Seven Years Fat, Seven Lean

Last week may have seen the beginning of the end of anti-Israel boycotts in Europe.

It’s happened amid comments that anti-Israel feeling has reached fever-pitch in the U.K. and follows a seven-year-old fight which ended in the European Court of Human Rights, making me wonder how many hate-filled anti-Jewish campaigns had been staged in the interim.

Herb Keinon of the Jerusalem Post reported:

“ … the Council of Europe’s European Court of Human Rights upheld a French ruling that it was illegal and discriminatory to boycott Israeli goods, and that making it illegal to call for a boycott of Israeli goods did not constitute a violation of one’s freedom of expression.

“… the court ruled by a vote of 6-1 that the French court did not violate the freedom of expression of the Communist mayor of the small French town of Seclin, Jean-Claude Fernand Willem, who in October 2002 announced at a town hall meeting that he intended to call on the municipality to boycott Israeli products.

“Jews in the region filed a complaint with the public prosecutor, who decided to prosecute Willem for “provoking discrimination on national, racial and religious grounds.” Willem was first acquitted by the Lille Criminal Court, but that decision was overturned on appeal in September 2003 and he was fined €1,000.

“His appeal to a higher French court was unsuccessful, and as a result he petitioned the European Court of Human rights in March 2005, saying his call for a boycott of Israeli products was part of a legitimate political debate, and that his freedom of expression had been violated.

“The court, made up of judges from Denmark, France, Germany, Liechtenstein, Monaco, Macedonia and the Czech Republic ruled that interference with the former mayor’s freedom of expression was needed to protect the rights of Israeli producers.

But the court ruling stated that Willem was not convicted for his political opinions, “’but for inciting the commission of a discriminatory, and therefore punishable, act.
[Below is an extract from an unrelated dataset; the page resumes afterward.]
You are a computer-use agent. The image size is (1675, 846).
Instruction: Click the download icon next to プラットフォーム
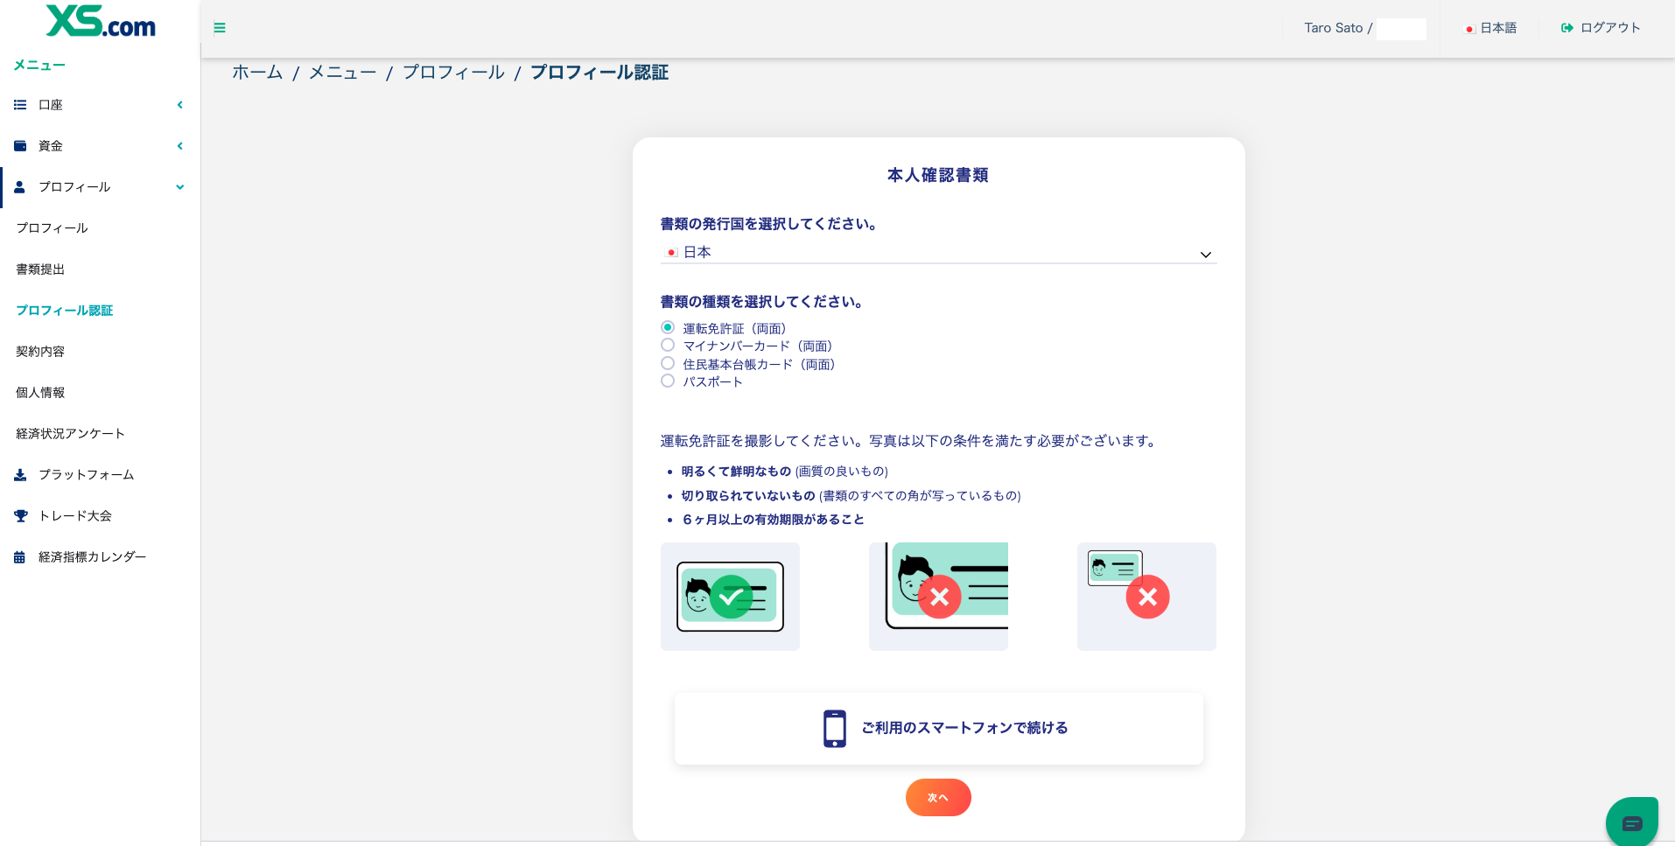[x=20, y=475]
The court further noted that, under French law, the applicant was not entitled to take the place of the governmental authorities by declaring an embargo on products from a foreign country, and moreover that the penalty imposed on him had been relatively moderate.”

The one dissenting opinion was written by the Czech judge.

Foreign Ministry spokesman Yigal Palmor hailed the ruling as important ammunition for those challenging on legal grounds calls frequently heard in Europe for a boycott of Israeli products, as well as calls for a boycott of Israeli academia.

“’It is now clear that in every country in Europe there is a precedent for calling boycotts of Israeli goods a violation of the law,” he said. ‘This is an important precedent, one that says very clearly that boycott calls are discriminatory. We hope this will help us push back against all the calls for boycotts of Israeli goods.’”

This may be the first light of a new dawn regarding anti-Israel economic measures but will never rid Europe of its ancient and constantly seething Jew-hatred which is what lies behind all these vicious campaigns.